Data provided:

Start of Block

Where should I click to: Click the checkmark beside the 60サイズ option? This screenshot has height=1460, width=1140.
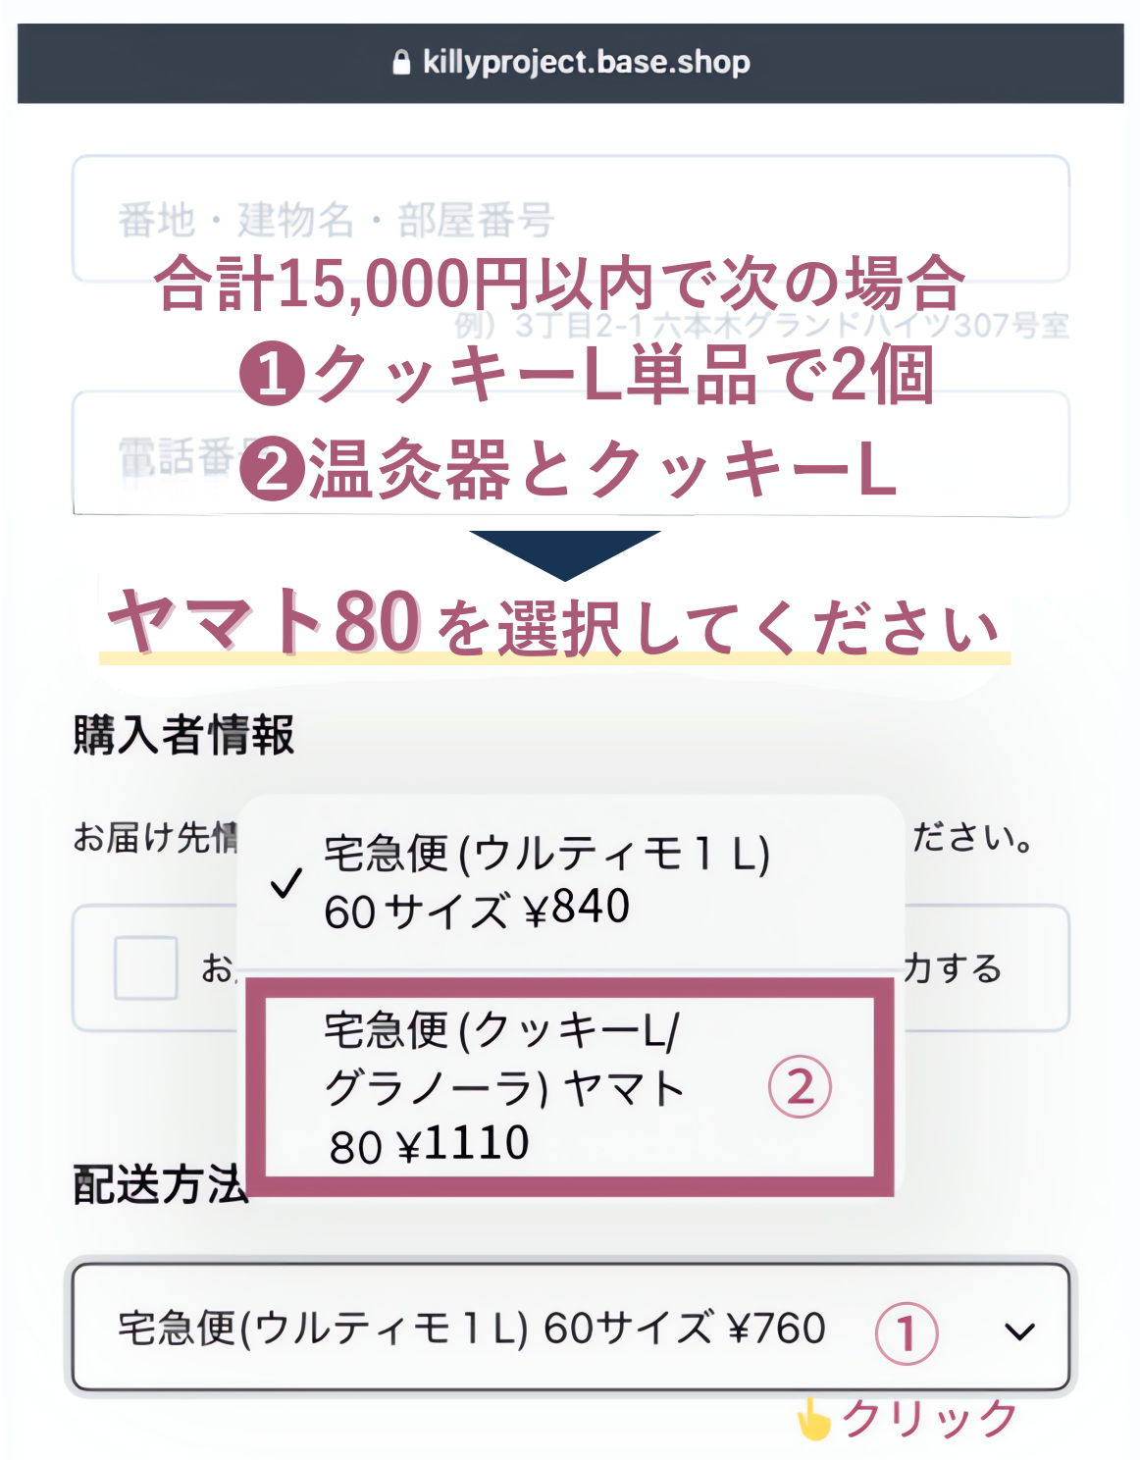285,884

End of Block
Start of Block

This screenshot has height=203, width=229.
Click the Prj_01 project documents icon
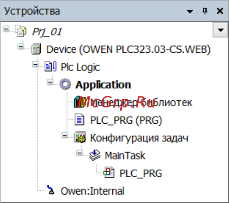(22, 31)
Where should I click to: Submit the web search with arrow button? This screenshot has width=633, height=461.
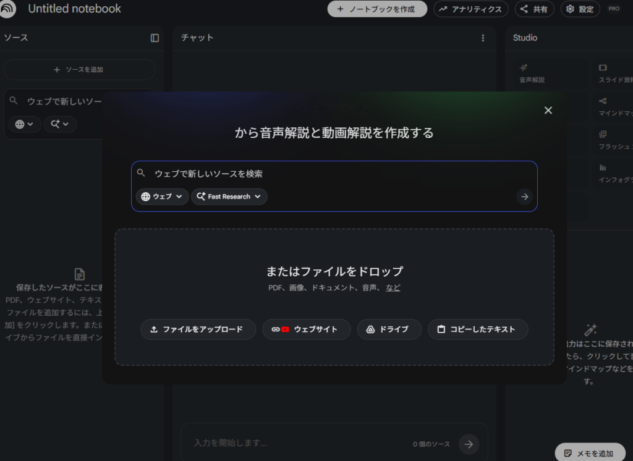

End of Block

Task objective: Above are the records. Copy only the lines from the one with "This screenshot has height=203, width=229." through the one with "Where should I click to: Submit", exactly, with no pictures.

Worked solution:
This screenshot has height=203, width=229.
Click the Prj_01 project documents icon
(22, 31)
Where should I click to: Submit the web search with arrow button? This screenshot has width=633, height=461.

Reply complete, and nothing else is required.